When police found Kala Brown chained like a dog inside a shipping container in Woodruff, S.C., they thought they were on the path to solve a missing persons case. What they learned soon after, however, was that they would just be getting started on the trail of a suspected serial killer.
“48 Hours” goes inside the missing persons investigation and the stunning revelations her alleged captor, Todd Kohlhepp, 45, a real estate broker, made to police in “Buried Truth” to be broadcast Saturday, Nov. 12 at 10 p.m. ET/PT on CBS.
It’s a story that has made international headlines and continues to unfold as investigators search and find more victims of an alleged serial killer in South Carolina. Correspondents David Begnaud and Peter Van Sant interview investigators, family members, neighbors and friends of the victims. And they talk with experts and others about the mind of a serial killer.
An investigation led sheriff’s deputies to Kohlhepp’s property last Thursday looking for Kala Brown and her boyfriend, Charles David Carver. Brown had worked for Kohlhepp cleaning houses for his real estate business. Police say Brown, 30, was chained to the shipping container. Later, Kohlhepp shot Carver dead in front of Brown. Brown told the police she had been a hostage for two months on Kohlhepp’s 95-acre farm just outside Spartanburg.
Police immediately arrested Kohlhepp. While in custody, Kohlhepp asked for three things before starting to talk. And when Kohlhepp finally opened up he told police more than they ever expected. He revealed critical clues in the well-known cold case of four gruesome murders at a Chesnee, S.C. motorcycle shop in 2003. He also admitted to killing a young couple last December, later identified as Johnny Coxie and Meagan McCraw. Kohlhepp later led police to a location on his property where he had buried Carver, Coxie and McCraw.

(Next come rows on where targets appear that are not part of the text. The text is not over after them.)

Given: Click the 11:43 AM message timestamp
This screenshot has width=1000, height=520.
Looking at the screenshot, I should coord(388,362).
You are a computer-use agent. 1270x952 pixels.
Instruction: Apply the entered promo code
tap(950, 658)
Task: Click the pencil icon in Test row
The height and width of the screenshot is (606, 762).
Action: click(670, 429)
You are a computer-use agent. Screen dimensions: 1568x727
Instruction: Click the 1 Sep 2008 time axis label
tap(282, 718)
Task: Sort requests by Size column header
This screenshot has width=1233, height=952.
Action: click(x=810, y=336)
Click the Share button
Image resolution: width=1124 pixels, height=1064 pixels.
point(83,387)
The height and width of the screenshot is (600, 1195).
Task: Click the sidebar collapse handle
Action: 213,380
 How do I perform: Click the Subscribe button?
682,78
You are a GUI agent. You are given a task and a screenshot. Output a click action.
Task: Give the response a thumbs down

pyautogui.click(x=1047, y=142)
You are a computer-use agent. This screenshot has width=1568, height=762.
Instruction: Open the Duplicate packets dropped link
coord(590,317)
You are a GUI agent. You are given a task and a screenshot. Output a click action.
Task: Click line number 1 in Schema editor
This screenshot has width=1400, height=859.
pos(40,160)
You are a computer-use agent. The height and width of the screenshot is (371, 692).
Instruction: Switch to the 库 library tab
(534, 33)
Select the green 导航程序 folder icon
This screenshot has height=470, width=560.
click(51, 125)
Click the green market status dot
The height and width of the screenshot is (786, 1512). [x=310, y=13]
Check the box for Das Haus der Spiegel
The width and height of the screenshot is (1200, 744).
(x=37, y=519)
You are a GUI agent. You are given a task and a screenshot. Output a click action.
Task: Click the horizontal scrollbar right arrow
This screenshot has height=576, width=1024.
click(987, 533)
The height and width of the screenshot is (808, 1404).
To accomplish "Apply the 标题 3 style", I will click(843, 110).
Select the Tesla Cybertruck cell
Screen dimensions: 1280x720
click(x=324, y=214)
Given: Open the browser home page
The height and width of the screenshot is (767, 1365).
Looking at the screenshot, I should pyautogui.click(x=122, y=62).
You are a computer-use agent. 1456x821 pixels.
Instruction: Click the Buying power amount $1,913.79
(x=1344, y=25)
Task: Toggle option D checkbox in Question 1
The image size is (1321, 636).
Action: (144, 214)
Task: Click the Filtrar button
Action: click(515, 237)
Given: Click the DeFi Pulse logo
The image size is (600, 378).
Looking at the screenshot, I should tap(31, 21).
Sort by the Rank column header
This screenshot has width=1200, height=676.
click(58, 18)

“48 Hours” explores in depth the lives horribly changed when their loved ones disappeared or were murdered, and who had to exist for years without knowing what happened. The team also examines the life of the self-confessed killer, who after a troubled childhood committed his first violent act when he was 15 years old. Police in Arizona say he sexually assaulted at gunpoint a 14-year-old girl. He was sentenced as an adult and served a 15-year sentence. On the outside, Kohlhepp displayed signs of success, including expensive cars and flying small planes. His life behind closed doors, however, appears to be quite different.